O Brasil segue importando mais de 80% dos fertilizantes minerais usados nas lavouras de soja, milho e cana-de-açúcar, mesmo após a sanção, em 16 de setembro de 2026, da Lei 15.506/2026, que institui a Política Nacional de Minerais Críticos e Estratégicos (PNMCE). O texto, originado do PL 2.780/2024, de autoria do deputado Zé Silva (União-MG), aprovado pela Câmara dos Deputados em maio deste ano e depois pelo Senado Federal, cria mecanismos de financiamento e incentivo fiscal para a exploração, o beneficiamento e a transformação de minerais considerados essenciais à economia nacional, entre eles fosfato, potássio e nitrogênio, insumos da cadeia de fertilizantes.

Definição legal e governança do setor

A lei distingue dois conceitos técnicos. Minerais críticos são os recursos necessários a setores-chave da economia cuja oferta interna é insuficiente ou está sujeita a risco de desabastecimento por falha na cadeia de suprimento. Minerais estratégicos são aqueles com relevância para a soberania nacional, a balança comercial, o desenvolvimento tecnológico ou a redução de emissões de gases de efeito estufa.

“Recursos minerais necessários para setores-chave da economia nacional” (definição de minerais críticos, Lei 15.506/2026)

A classificação de cada mineral cabe ao Cimce, órgão vinculado à Presidência da República instalado no mesmo ato de sanção, responsável também por elaborar o plano nacional do setor e selecionar os projetos prioritários. A Agência Nacional de Mineração permanece responsável pela regulação, fiscalização e concessão dos direitos minerários.

Instrumentos de fomento e contrapartidas exigidas

Entre os instrumentos criados está o Fundo Garantidor da Atividade Mineral (Fgam), com aporte inicial de até R$ 2 bilhões da União, destinado a garantir empreendimentos de pesquisa, lavra e industrialização mineral. Paralelamente, o Programa Federal de Beneficiamento e Transformação de Minerais Críticos e Estratégicos (PFMCE) prevê créditos fiscais de até 20% dos dispêndios com beneficiamento e transformação realizados no país, limitados a R$ 1 bilhão por ano entre 2030 e 2034, totalizando até R$ 5 bilhões no período.

As empresas habilitadas ao PFMCE deverão aplicar, nos seis primeiros anos após a regulamentação, ao menos 0,3% da receita operacional da atividade em pesquisa, desenvolvimento e inovação, além de 0,2% destinados à integralização de cotas do Fgam.
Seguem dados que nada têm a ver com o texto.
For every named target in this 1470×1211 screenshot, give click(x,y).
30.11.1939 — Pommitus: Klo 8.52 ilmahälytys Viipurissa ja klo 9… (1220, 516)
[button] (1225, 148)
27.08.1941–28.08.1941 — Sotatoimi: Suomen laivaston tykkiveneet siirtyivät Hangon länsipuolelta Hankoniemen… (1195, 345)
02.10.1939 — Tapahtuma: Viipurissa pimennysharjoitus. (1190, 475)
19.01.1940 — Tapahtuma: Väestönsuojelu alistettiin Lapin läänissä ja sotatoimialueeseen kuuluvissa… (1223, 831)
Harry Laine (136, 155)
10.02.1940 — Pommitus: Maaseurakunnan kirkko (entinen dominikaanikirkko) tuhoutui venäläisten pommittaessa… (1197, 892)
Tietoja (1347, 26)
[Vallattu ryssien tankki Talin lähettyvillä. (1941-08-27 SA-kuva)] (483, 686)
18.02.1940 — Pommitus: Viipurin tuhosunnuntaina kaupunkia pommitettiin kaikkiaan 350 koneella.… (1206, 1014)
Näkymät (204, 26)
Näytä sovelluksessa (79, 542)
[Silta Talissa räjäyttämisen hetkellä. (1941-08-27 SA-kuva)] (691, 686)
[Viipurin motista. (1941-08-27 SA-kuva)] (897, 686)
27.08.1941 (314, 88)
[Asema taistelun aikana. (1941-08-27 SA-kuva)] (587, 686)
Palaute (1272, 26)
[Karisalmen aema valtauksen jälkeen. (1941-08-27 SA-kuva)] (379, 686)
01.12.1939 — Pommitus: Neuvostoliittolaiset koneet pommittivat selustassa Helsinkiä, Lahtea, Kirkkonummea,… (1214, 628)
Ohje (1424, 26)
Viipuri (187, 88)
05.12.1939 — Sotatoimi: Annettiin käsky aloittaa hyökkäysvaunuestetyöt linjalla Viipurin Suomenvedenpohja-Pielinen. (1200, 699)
Esse percentual mínimo de investimento em inovação sobe para 0,5% em período posterior.

Impactos práticos para o produtor rural

Entre os setores elencados como prioritários para acesso ao Fgam e ao PFMCE estão os projetos de fosfato, potássio e nitrogênio, minerais empregados na fabricação de fertilizantes. A medida responde a uma vulnerabilidade estrutural do agro brasileiro: segundo dados da Embrapa, o país importa mais de 80% dos fertilizantes minerais consumidos nas lavouras, com dependência particularmente elevada no caso do potássio. Em 2025, as importações de fertilizantes movimentaram cerca de R$ 73,1 bilhões, somados a outros R$ 71,1 bilhões em defensivos agrícolas importados no mesmo período.

Para o produtor rural, contudo, os efeitos da lei não são imediatos. Os créditos fiscais do PFMCE só passam a valer a partir de 2030, e a habilitação das empresas depende de regulamentação e de seleção por procedimento concorrencial. Os benefícios ficam ainda condicionados ao cumprimento de contrapartidas, entre elas investimento mínimo em pesquisa e desenvolvimento, contratação de mão de obra e compromissos ambientais, o que posterga qualquer redução efetiva no custo dos insumos pagos pelo produtor.

A legislação também institui sistema de rastreabilidade para acompanhar a origem dos minerais, as licenças ambientais, os títulos minerários e a destinação comercial dos produtos, com regulamentação ainda pendente de publicação. A primeira reunião do Cimce está prevista para ainda este mês.